Being Certain about Estimative Uncertainty

I love it when my teenager says something like, “You know Dad, that’s how they designed it,” when in fact, my child does not have any evidence to support his conclusion. It’s spoken as a hard truth, with enthusiastic declaration. If it’s a fact – stick to the facts people. Too often we find individuals involved in cyber defense and threat research and response doing the same thing. It’s so easy to jump to conclusions, be tricked by nefarious threat agents and make mistakes in complex digital crime investigations. Sometimes a researcher just wants to be right or have that new ‘big news’ discovery. This is why it’s so essential that analysts be certain about estimative uncertainty.

If there was a CIA triangle for threat analysts it would probably be something like “C” for checking your facts, “I” for integrity and “A” for audit your work. Making sure you have properly researched, qualified and articulated finished intelligence is essential. To drive this point home I often use the following real-world example in training:

While researching a possible exploit kit URL a researcher receives a 404 error. After finishing the investigation, the researcher then states the following in a report:

“The exploit kit was offline at the time of testing.”

The above conclusion is a perfectly normal and reasonable assumption, but incorrect in this case. Imagine being the analyst and company that says an exploit kit is offline when in fact, it’s still up and running, and exploiting at will! In this real-world example the researcher previously used the same IP address to research kits. The threat agents behind such exploit kits included that IP into a blacklist so if it is seen researching their exploit kit link they are redirected to a fake 404 error page (not found response). In a security world of cat and mouse between the good guys and the bad guys, this is all too common.

Knowing the tools, tactics and procedures (TTPs) of nefarious actors potentially would tip off the analyst that there could be more going on that meets the eye in the research case. However, let’s face it. Even if you’re a ninja you can’t know it all, and eventually something will happen that will get past all your experience and knowledge and “Spidey” senses. So, how do you avoid being wrong, misleading or tricked into such reporting and findings?

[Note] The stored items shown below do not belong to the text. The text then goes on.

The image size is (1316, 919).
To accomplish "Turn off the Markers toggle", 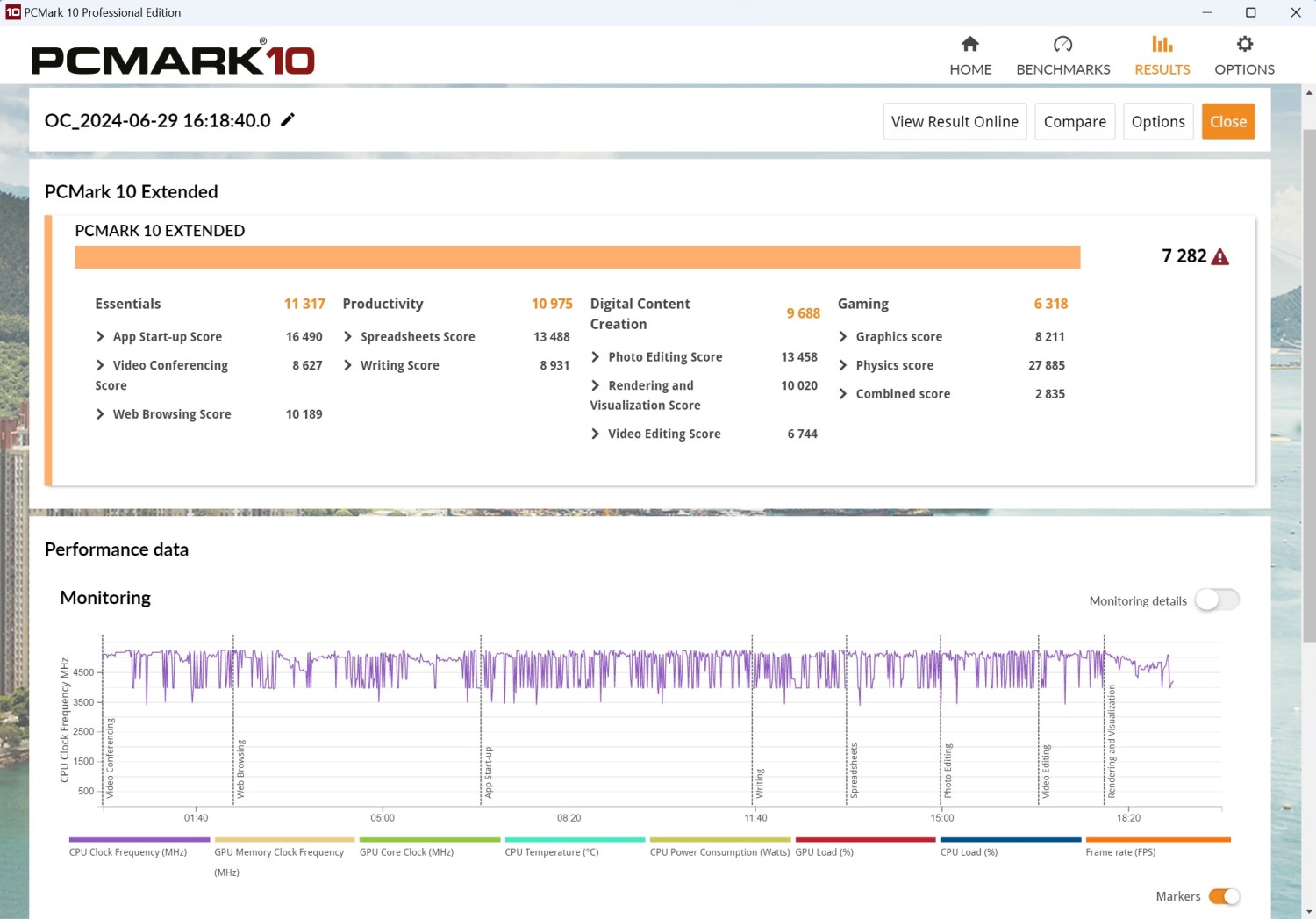I will (1223, 896).
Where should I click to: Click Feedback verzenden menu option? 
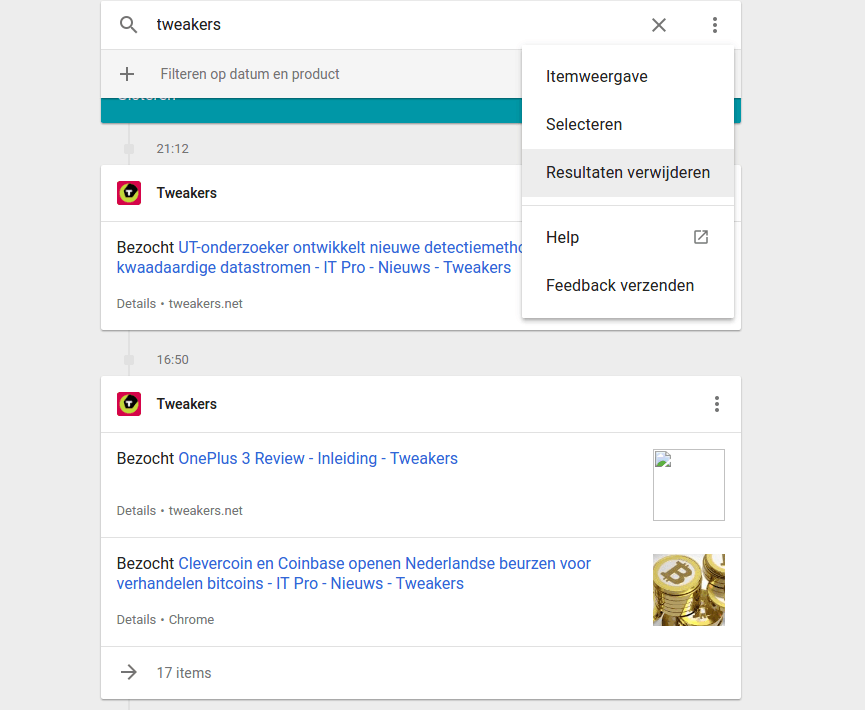click(x=620, y=285)
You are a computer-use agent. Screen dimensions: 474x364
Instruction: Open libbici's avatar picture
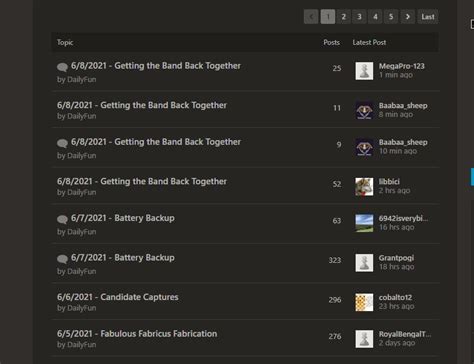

One thing my teenager had right was the attitude of sticking to the facts. If we do that in this case we see that on a certain date and time from a certain IP, operating system, user-agent, etc., a 404 error was the result. Notice in that explanation that I added additional details previously not included. Being factual and very specific helps to create context. Countless times I’ve read through finished intel only to ask myself, “Did they test it with a Windows or Linux based user-agent string or software? Did they try going to the site from different geo-located IPs and countries?” Including specific details in your reporting helps the reader understand what they need to know so they can take action. Take, for example, the following:

“A ransomware sample was executed on a Windows 10 endpoint used by a developer but encryption did not take place.”

This is another real-world example where details like the operating system version and user (developer) matters. An individual reading the report may be able to use this in their own testing and research. It could help them discover that the installation of Python on the developer’s endpoint stopped the ransomware from executing its payload since it thought it was being monitored or researched. Some organizations use this type of information to great creative such as installing Python on all machines to help mitigate the potential impact of ransomware on an endpoint.

Also, using qualified estimative language is essential in writing finished intelligence.  While you can go off the deep end on this subject it comes down to accurately describing – objectively – your findings instead of presenting conclusions and interpretations. Take, for example, the tricky subject of passive DNS, where former domains are associated with an IP that may or may not be related to a threat investigation:

“The following passive domains were found to be related to the espionage C&C IP within the past six months. Based upon the format of the domain names and patterns of WHOIS registration, it appears likely that these domains are part of the espionage campaign.”

It’s easy to say, “Ah ha! We have more C&Cs baby!” Everyone wants to be the super hero or get that discovery, but we all are valuing more and more signal instead of noise in a big data global world. You can establish terms for use policy and procedure to help establish likelihood, certainty, confidence, and trust of sources and analysts as you write your finished intel. This is how one can be certain about the uncertainty that comes with intel.  As normally we only see bits and pieces of much larger campaigns and nefarious activities.  

As an anecdotal take-away, consider reviewing the following types of probability in your reporting: almost certain, probable, chances about even, probably not, almost certainly not. When you’re done you’ll find that you’ve likely done a better job of assessing uncertainty than you have about eliminating it (pun intended).

In conclusion, it’s your job to establish integrity in the outcome of your research and response derivatives. Taking full ownership, cautioning against assumptions and leaning heavily upon tradecraft like estimative geek speak within financial intelligence (FININT) is essential in an ever-increasing complex global cyber threat landscape. Stick to the facts, that you can prove and repeat in findings, and let the reader decide next steps as they consume your intel.